Unsung thoughts, I would like to call them. With music slipping through to your ears as you enjoy the comfort of laying back in bed, earphones on, and just silently thinking and evaluating life, never ignore the grandeur of this moment; it is significant.
This is simple, yet such an elegant way of thinking. I think I’m in love with this activity.
Perhaps I have been doing it too much over the course of my life, but often when you don’t have the luxuries that you once did, importance of these ‘stripped’ moments become more prominent.
I don’t know if any of you readers go through this, but if you do, I hope you appreciate it. Because its surreal. Because the very act of active thinking, of being free from all sorts of obligations and just plainly evaluating your future motives, or just assessing issues, is so liberating an act in itself.

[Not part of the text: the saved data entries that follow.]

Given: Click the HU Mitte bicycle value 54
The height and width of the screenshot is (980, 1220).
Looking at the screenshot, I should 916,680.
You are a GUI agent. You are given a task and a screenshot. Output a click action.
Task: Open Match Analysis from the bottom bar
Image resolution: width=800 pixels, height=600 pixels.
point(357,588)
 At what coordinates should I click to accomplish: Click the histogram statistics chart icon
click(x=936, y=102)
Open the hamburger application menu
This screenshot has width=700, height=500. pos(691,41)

And music has a very important role to play in it. If you tell me that you can do all of this while listening to Drake or to My Chemical Romance, I would vehemently protest. Or would simply accept it, knowing that the quality of what you think is demeaning to your own capabilities and assume that you’re burdened by circumstances and not entirely free.
Here, the best kind of music comes from Wolfgang Amedeus (Mozart), Bach, or modern day bands such as ‘Balmorhea’. Give them a try. Step out of your comfort zone, for once.
As of now, I feel the need to motivate myself. I feel that persistence is the key to overcome all the obstacles that I’m facing right now in my life. There’s hope, amidst popular opinion of you being a failure, that a day will come when you will finally accomplish that you’ve always wanted to. Sit back for a moment and pause; think about how strong this feeling would be, if it were to be true at the instant you were reading this.
Such a simple thought – one that is not even true – that disseminates a strong sense of security in an atmosphere of uncertainty and a subconscious acceptance of failure. But to me, this is important. Because at this instant, I don’t feel powerless. At this instant, I feel that the destiny of this world is really in my hands, and that I can change it.
And more than once have I thought about people who have actually done it. While at the same time it gives me hope and the motivation that I lack, it amazes me beyond my wits. How amazing would it be to see something accomplished that you always wanted to? A dream being realised; change being set in motion. So much to live for.
I have a special message for my friend. I know that times are cruel at this instant for you, but hold on because you’re better than what you think you are. Your potential transgresses boundaries that you have set for yourself and once you realise this, I swear you will be an unbreakable spirit. This depressing time too, shall pass and give way to the greener pastures ahead.